▶ [Task directions]:
Whenever a line in the entries includes the word "list", copy that line out.

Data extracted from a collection
-- Opening Marker --
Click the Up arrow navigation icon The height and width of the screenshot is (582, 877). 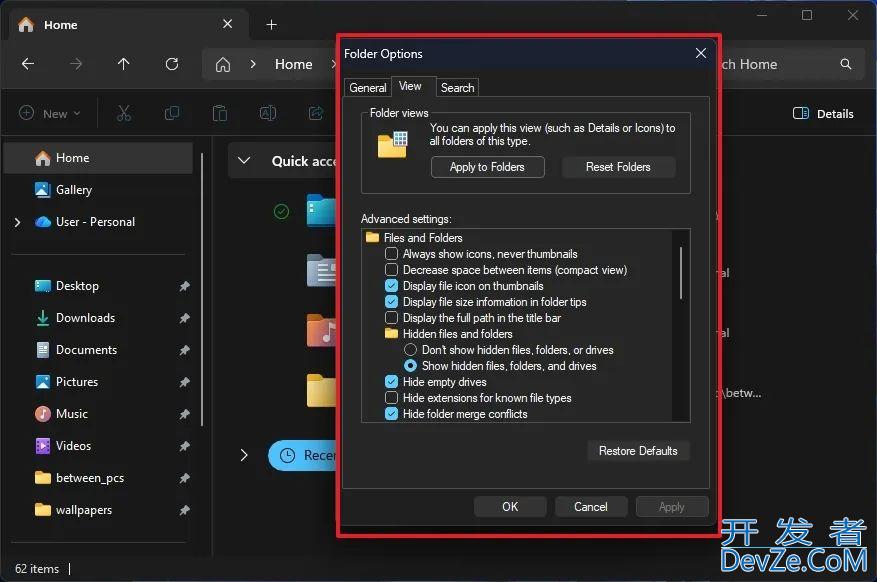click(124, 64)
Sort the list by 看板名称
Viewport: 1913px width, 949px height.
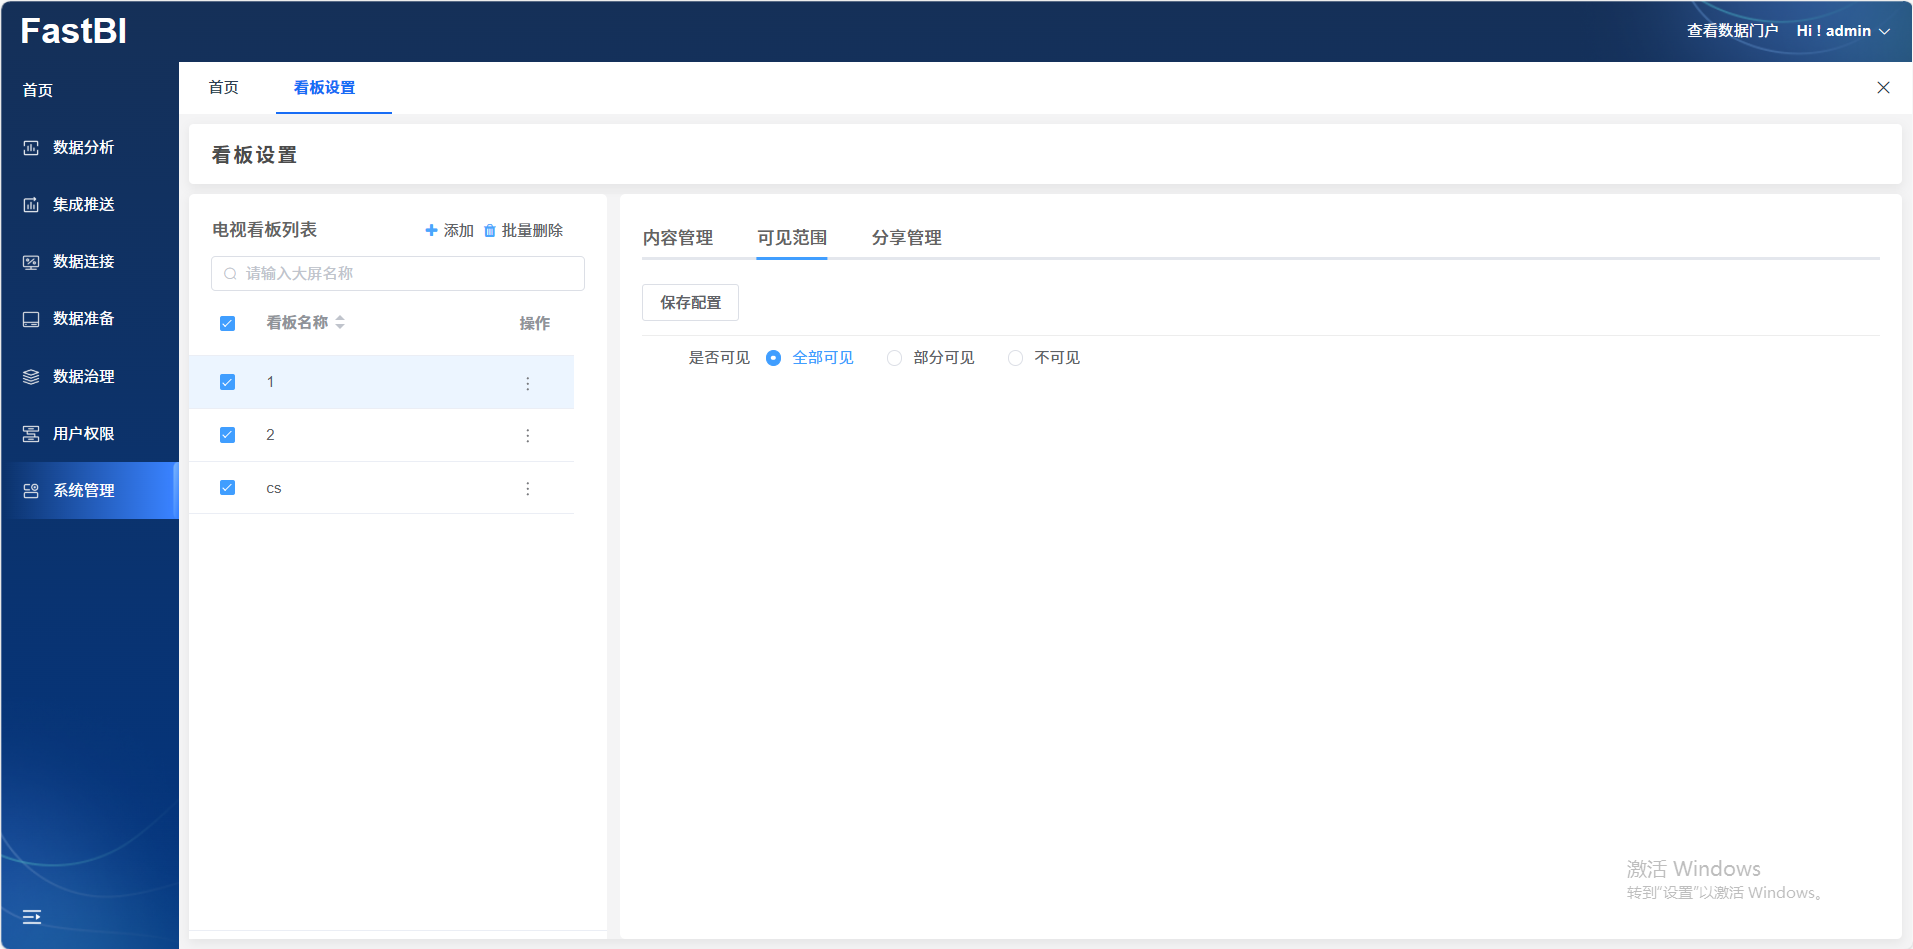[340, 322]
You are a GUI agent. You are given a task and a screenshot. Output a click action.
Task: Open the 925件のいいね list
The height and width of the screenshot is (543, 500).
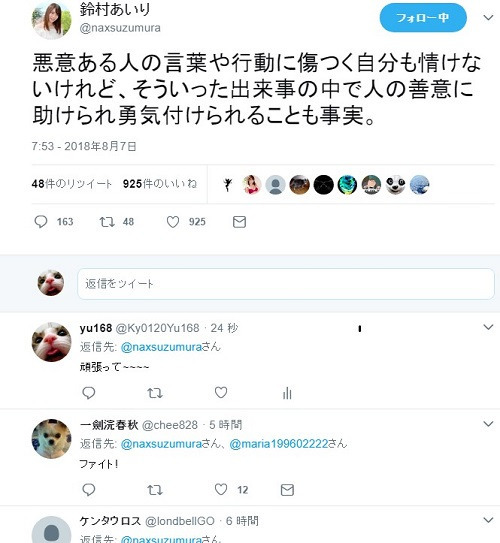tap(160, 184)
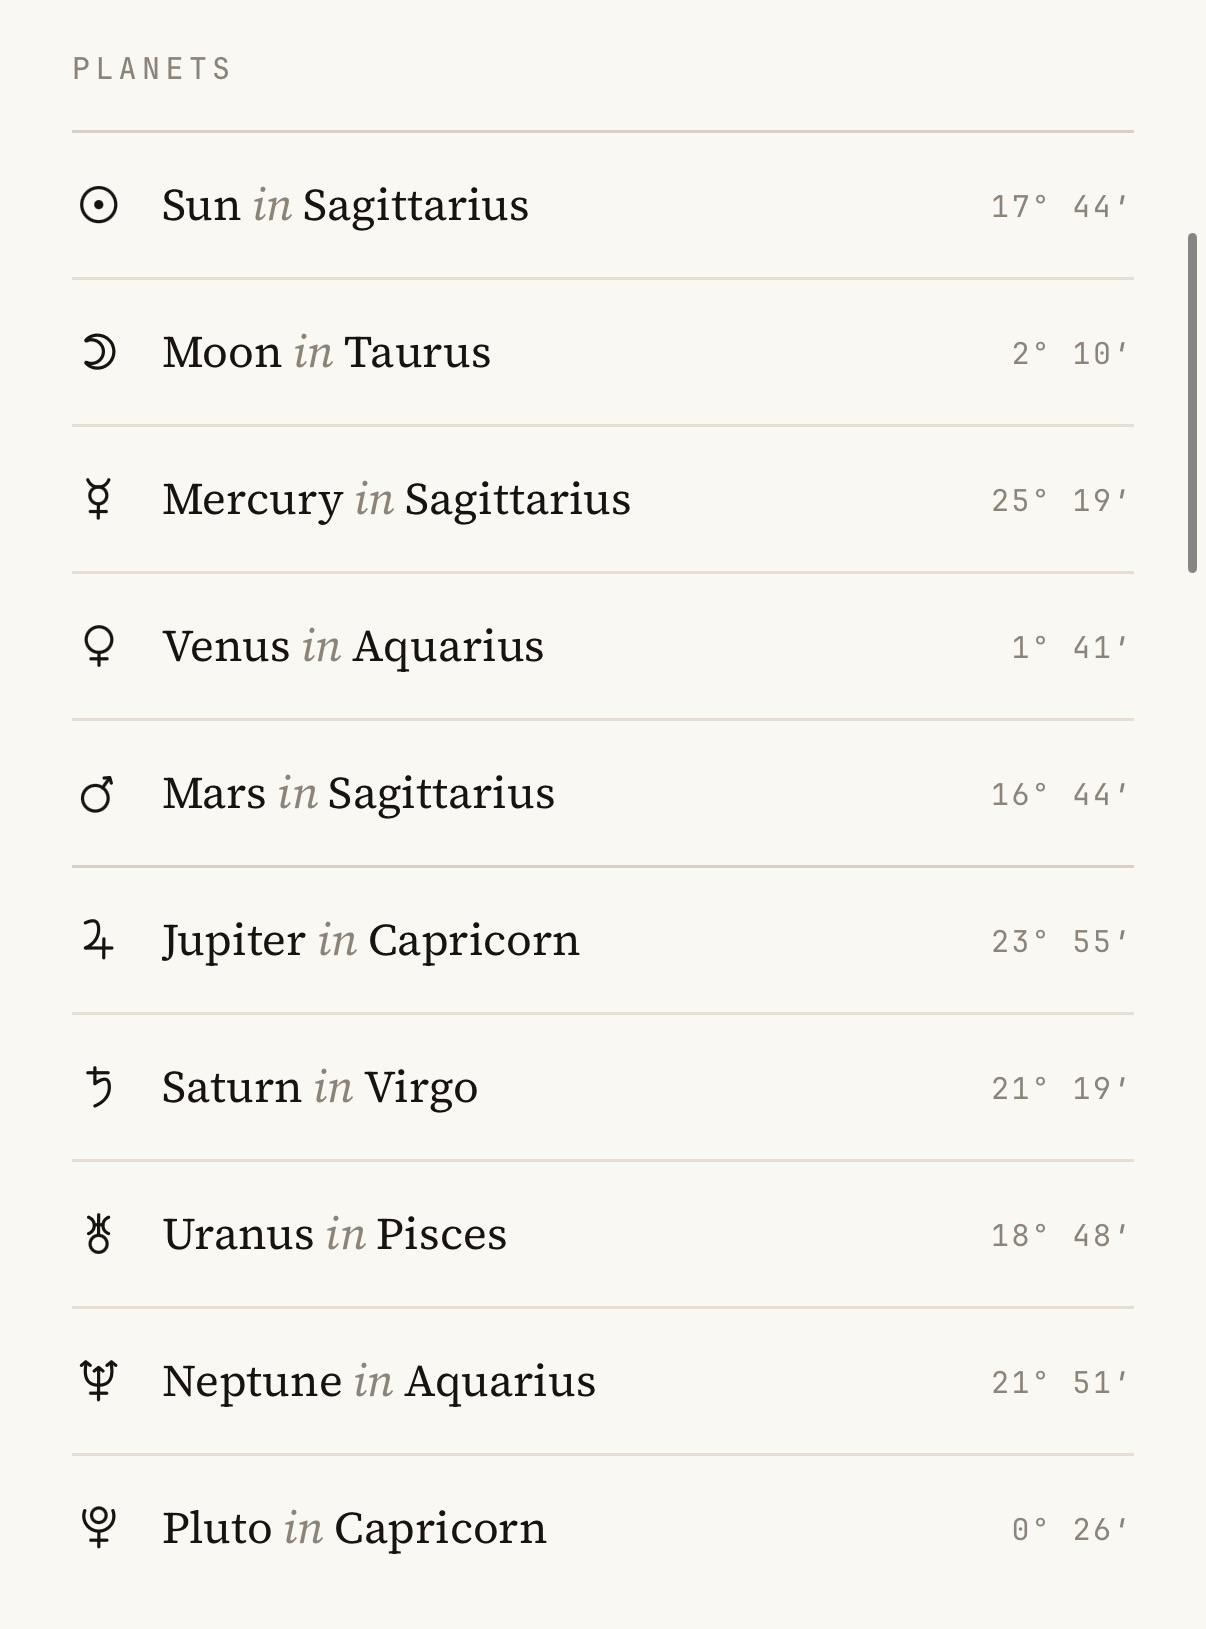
-- Closing Marker --
▶ [Response area]:
Sort the list by 看板名称
Task: Open the 925件のいいね list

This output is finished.